Please show each line of the listing where "folder" is present.

▶ [Data to use]
== Segment start ==

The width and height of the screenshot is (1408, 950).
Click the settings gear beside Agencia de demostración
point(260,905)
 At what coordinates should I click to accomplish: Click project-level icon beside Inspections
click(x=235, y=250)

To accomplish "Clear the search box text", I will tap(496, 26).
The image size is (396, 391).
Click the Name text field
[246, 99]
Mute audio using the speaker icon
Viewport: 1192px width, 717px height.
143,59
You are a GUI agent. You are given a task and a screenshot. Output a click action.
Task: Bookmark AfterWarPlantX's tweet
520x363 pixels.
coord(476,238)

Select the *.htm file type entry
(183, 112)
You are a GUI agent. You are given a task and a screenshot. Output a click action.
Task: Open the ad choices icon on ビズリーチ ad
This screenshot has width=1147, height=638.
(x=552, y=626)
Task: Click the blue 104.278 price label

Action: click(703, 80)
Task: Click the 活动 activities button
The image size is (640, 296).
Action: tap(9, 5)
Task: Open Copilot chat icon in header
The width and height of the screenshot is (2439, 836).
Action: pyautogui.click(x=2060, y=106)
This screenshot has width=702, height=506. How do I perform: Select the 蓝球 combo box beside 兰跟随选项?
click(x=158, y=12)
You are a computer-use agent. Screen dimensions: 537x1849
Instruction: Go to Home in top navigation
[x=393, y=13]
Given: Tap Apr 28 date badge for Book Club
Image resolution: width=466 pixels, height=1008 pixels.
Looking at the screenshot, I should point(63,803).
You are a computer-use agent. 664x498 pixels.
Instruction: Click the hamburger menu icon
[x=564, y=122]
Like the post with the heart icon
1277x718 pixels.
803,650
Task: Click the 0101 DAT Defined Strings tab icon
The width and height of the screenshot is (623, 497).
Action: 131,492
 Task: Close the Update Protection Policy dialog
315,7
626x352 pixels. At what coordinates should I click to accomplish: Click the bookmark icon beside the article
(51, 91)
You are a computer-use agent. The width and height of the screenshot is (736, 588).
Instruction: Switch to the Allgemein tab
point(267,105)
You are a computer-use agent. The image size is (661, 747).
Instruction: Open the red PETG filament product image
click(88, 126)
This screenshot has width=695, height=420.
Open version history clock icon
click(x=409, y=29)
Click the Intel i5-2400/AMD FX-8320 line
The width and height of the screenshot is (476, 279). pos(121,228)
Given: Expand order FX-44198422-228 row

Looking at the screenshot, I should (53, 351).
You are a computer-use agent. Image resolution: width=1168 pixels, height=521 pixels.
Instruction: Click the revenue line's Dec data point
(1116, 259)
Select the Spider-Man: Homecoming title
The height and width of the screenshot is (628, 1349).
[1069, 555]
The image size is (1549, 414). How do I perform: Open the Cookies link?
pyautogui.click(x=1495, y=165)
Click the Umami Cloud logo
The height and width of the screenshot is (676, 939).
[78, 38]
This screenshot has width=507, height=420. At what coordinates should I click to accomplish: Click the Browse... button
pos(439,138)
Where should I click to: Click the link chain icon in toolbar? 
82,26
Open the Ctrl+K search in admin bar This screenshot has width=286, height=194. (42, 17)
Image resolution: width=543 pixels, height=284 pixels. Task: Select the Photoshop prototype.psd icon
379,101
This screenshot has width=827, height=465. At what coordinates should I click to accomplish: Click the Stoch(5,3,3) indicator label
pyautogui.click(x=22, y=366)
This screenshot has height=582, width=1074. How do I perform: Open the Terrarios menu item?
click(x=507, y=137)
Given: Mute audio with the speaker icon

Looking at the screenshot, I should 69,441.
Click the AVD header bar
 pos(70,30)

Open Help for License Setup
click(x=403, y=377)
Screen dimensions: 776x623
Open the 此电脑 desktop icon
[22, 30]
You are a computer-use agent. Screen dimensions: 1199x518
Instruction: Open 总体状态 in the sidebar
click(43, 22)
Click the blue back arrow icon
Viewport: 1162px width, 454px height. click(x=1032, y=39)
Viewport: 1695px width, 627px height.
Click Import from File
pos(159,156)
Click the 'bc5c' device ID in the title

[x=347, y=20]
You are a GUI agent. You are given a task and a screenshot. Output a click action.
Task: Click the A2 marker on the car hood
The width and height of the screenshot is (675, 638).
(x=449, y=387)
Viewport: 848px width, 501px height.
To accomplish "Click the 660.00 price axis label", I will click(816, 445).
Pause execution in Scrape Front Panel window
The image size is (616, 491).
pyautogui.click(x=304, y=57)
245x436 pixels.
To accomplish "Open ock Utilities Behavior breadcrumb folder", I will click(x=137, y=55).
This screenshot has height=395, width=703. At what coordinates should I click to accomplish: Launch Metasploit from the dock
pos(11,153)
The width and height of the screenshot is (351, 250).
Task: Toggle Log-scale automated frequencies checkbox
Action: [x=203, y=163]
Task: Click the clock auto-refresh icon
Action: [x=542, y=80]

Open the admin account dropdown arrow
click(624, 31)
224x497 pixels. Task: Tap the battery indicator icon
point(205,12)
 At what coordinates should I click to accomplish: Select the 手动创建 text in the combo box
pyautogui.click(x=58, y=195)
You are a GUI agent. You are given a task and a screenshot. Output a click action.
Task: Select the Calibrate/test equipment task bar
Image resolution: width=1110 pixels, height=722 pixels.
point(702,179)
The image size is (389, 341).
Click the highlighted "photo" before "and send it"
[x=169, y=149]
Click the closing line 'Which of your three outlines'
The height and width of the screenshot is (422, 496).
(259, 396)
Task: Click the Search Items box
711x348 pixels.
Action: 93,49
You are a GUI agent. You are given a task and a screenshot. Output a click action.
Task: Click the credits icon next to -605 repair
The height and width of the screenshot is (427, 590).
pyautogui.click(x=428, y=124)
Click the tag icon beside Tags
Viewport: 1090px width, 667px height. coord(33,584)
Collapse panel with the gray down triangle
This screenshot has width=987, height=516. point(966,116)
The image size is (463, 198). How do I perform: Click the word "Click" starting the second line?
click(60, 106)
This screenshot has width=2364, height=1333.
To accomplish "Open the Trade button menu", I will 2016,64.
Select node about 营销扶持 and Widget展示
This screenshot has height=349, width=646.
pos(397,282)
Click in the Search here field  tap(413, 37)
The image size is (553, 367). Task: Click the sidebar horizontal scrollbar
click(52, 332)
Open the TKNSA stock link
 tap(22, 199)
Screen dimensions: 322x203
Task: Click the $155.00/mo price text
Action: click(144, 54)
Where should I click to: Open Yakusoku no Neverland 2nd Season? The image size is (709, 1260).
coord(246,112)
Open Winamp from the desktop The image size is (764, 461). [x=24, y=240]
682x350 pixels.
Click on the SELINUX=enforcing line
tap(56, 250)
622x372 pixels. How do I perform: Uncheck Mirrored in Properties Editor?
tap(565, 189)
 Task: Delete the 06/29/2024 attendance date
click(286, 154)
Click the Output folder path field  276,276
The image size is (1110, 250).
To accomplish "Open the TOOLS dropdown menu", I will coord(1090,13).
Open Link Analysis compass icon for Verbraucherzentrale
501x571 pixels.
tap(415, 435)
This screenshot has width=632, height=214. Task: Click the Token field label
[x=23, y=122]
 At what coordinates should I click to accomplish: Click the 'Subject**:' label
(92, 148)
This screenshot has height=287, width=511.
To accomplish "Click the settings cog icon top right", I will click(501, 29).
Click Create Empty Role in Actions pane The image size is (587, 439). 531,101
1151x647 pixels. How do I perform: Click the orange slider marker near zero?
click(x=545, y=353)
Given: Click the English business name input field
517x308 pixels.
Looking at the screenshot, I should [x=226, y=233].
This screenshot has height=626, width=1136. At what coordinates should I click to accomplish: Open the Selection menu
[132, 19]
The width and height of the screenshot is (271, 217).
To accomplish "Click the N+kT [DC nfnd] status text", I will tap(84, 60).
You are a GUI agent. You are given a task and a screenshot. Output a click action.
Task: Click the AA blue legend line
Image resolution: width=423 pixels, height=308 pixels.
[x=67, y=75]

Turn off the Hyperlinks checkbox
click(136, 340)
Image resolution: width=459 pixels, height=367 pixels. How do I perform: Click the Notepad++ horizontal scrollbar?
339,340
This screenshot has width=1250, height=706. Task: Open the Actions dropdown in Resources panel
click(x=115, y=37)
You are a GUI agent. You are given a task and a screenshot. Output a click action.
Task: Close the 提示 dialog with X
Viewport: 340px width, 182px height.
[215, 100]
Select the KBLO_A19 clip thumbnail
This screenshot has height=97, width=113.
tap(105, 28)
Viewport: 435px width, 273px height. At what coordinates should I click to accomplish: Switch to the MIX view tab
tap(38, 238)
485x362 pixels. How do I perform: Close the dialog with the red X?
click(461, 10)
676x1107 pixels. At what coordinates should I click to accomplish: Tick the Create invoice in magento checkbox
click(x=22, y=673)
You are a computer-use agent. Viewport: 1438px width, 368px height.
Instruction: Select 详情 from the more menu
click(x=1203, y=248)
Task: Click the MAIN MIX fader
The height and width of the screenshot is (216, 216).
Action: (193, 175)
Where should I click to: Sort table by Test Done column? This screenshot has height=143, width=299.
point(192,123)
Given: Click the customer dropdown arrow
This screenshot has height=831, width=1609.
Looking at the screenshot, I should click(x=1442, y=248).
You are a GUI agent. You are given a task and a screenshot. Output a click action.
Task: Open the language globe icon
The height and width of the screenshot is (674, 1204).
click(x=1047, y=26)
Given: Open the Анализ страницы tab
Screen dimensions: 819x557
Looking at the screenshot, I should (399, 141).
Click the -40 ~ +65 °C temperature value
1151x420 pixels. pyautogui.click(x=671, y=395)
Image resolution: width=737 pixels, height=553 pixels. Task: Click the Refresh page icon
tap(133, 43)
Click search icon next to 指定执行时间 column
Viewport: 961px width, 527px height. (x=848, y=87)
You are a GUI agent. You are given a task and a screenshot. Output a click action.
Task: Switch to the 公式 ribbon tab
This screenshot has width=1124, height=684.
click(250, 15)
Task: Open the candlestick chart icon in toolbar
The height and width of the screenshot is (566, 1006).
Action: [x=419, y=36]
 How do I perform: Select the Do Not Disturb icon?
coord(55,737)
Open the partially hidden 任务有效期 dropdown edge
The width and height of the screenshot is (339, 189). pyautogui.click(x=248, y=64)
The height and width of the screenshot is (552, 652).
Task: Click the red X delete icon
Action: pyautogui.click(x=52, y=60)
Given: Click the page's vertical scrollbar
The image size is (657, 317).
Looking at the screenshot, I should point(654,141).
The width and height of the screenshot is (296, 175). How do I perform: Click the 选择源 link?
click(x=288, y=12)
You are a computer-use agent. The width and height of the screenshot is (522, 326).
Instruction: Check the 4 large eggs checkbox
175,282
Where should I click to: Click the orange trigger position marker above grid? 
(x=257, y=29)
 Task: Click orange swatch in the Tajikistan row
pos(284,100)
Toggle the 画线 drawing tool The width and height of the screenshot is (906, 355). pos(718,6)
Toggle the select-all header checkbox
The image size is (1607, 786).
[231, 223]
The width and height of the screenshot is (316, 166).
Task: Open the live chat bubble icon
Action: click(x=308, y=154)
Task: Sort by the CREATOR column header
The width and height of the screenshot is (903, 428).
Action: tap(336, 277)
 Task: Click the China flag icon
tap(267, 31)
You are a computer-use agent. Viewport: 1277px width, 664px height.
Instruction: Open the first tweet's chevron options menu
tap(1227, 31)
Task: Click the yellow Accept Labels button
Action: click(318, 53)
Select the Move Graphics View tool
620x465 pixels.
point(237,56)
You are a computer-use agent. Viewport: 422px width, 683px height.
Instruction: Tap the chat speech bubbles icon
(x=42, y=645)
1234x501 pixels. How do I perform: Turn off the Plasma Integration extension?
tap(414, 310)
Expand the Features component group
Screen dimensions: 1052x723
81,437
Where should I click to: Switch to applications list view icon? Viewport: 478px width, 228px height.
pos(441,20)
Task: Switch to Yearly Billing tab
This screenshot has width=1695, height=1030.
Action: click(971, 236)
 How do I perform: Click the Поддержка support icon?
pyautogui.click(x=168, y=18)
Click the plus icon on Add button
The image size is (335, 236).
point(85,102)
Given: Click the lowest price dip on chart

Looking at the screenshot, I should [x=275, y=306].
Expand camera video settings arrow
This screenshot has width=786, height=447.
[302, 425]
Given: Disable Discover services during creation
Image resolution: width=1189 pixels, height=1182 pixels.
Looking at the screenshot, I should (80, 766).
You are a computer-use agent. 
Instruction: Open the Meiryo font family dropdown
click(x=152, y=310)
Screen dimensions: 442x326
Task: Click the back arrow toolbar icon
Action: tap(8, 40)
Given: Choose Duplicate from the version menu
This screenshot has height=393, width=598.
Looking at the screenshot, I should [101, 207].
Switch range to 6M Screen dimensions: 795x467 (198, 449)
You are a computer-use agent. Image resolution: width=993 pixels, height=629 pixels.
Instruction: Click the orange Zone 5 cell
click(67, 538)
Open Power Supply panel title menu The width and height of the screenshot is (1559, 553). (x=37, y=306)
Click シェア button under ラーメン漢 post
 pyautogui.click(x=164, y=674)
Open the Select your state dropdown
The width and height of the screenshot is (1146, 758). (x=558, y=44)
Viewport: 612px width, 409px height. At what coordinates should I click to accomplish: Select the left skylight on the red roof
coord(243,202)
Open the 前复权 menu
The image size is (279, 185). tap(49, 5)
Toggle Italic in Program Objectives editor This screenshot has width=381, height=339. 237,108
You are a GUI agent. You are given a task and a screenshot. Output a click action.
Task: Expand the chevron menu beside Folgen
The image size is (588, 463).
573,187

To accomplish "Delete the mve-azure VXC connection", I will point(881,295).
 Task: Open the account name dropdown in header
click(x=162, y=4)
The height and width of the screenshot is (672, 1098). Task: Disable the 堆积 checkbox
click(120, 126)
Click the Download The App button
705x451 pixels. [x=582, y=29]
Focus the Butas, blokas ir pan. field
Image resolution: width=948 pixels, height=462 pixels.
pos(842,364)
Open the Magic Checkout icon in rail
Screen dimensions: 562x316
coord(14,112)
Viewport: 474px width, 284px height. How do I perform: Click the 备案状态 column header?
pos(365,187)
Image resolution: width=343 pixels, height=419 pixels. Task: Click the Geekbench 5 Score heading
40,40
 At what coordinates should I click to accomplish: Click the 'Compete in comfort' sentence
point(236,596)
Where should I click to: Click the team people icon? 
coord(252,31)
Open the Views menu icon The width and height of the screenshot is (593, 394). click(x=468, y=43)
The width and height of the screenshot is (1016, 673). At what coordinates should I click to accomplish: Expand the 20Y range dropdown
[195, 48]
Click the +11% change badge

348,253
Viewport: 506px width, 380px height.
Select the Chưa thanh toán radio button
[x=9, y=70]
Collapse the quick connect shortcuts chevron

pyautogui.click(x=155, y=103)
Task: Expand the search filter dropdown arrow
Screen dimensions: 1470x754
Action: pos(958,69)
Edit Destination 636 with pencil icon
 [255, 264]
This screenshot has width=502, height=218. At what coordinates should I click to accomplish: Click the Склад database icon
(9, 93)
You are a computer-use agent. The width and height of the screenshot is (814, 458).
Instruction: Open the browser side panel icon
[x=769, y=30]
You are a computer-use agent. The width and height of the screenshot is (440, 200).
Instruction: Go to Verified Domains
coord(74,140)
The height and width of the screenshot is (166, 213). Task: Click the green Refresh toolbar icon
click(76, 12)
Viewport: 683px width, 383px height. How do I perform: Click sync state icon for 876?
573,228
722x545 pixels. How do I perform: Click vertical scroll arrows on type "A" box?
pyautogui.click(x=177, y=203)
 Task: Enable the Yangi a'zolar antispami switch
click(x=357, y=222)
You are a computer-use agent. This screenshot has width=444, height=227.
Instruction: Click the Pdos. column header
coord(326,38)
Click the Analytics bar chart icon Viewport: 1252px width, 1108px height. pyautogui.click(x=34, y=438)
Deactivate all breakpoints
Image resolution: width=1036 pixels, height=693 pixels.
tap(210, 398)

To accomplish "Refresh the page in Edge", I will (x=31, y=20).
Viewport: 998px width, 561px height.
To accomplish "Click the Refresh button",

== Segment end ==

▶ [Solution to the exercise]
To accomplish "Open ock Utilities Behavior breadcrumb folder", I will click(x=137, y=55).
Click the Output folder path field  276,276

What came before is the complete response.